O Banco Central (BC) divulgou nesta quinta-feira, 25/06/2026, que a inflação acumulada em 12 meses permanecerá acima do teto do sistema de metas até o final deste ano. Essa projeção indica que a autoridade monetária terá que emitir uma nova carta aberta ao ministro da Fazenda, Dario Durigan, para justificar o descumprimento do objetivo fixado por lei.
Desde o início de 2025, com a adoção do sistema de meta contínua, o objetivo é manter a inflação em 3%, com variação permitida entre 1,50% e 4,50%. A regra estabelece que o BC deve redigir uma carta aberta ao ministro da Fazenda sempre que houver estouro da meta por seis meses consecutivos.

Em 12 meses até maio de 2026, a inflação oficial atingiu 4,72%, superando o teto de 4,5% estabelecido pelo sistema de metas brasileiro, conforme dados do Instituto Brasileiro de Geografia e Estatística (IBGE).
Para os períodos de 12 meses encerrados em junho e setembro, o Banco Central projeta uma inflação de 4,8%. Ao final de 2026, a expectativa é de 5,2%. A projeção é que os índices retornem aos limites aceitáveis apenas no segundo trimestre de 2027, com a expectativa para o ano fechado em 4%.

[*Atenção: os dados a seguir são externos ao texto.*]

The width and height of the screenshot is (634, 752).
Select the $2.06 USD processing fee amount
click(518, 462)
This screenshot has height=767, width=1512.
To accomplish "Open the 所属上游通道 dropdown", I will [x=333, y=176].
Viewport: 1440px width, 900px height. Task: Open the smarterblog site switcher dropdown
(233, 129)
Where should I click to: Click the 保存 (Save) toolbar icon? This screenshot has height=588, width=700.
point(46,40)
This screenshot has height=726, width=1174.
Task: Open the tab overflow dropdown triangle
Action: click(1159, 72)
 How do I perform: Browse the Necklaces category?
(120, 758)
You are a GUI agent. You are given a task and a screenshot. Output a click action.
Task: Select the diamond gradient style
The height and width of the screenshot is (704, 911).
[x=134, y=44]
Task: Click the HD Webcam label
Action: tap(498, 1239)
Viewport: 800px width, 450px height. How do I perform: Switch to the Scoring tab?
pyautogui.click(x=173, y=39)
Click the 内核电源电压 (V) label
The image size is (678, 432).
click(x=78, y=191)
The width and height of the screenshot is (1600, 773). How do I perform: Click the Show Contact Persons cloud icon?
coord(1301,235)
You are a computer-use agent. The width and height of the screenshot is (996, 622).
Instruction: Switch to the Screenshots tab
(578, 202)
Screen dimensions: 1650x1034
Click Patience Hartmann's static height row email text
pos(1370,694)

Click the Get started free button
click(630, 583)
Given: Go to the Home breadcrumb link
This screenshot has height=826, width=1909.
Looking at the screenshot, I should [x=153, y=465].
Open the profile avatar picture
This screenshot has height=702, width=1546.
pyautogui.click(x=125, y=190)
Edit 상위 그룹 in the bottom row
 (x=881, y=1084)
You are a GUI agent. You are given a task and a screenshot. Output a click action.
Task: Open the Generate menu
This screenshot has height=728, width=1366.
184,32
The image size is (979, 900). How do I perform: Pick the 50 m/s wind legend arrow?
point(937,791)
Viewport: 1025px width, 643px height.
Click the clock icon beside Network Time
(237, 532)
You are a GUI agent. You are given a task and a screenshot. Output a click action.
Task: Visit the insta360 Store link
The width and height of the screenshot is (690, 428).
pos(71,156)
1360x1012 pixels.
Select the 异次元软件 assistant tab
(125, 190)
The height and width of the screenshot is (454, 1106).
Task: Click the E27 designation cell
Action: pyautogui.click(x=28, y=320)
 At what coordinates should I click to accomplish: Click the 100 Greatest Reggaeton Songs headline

Diante da persistência da inflação acima de 4,5% até o fim do ano, o BC antecipa a necessidade de enviar uma carta aberta ao ministro da Fazenda em novembro, pois o estouro da meta teria completado seis meses em outubro.
Essa situação impacta diretamente o poder de compra da população, especialmente dos mais vulneráveis. O aumento generalizado dos preços, sem o acompanhamento proporcional dos salários, corrói o valor do dinheiro e dificulta o acesso a bens e serviços essenciais.

A escalada inflacionária em 2026 é atribuída, em grande parte, à guerra no Oriente Médio, que elevou os preços do petróleo e, consequentemente, pressionou a inflação brasileira, especialmente nos combustíveis. O barril de petróleo, que operou próximo a US$ 100 nos meses anteriores, recuou para cerca de US$ 75 nesta quinta-feira (25), após um acordo de paz anunciado entre os Estados Unidos e o Irã.
Em resposta aos impactos do conflito, o governo implementou medidas para mitigar a alta dos combustíveis, incluindo a redução de tributos e a concessão de subsídios.
O cenário de instabilidade gerado pelo conflito levou economistas do mercado financeiro a revisar para cima suas projeções de inflação, que alcançaram 5,33% na semana anterior. Além disso, as expectativas para os cortes de juros em 2026 foram reduzidas.
O próprio Banco Central alertou que, em um ambiente de atividade econômica aquecida e mercado de trabalho aquecido, a inflação elevada no trimestre também se deve ao conflito no Oriente Médio, com repercussão nos combustíveis. A instituição observou um aumento acentuado nas expectativas de inflação para 2026 e uma ampliação do descolamento das metas para 2027 e 2028.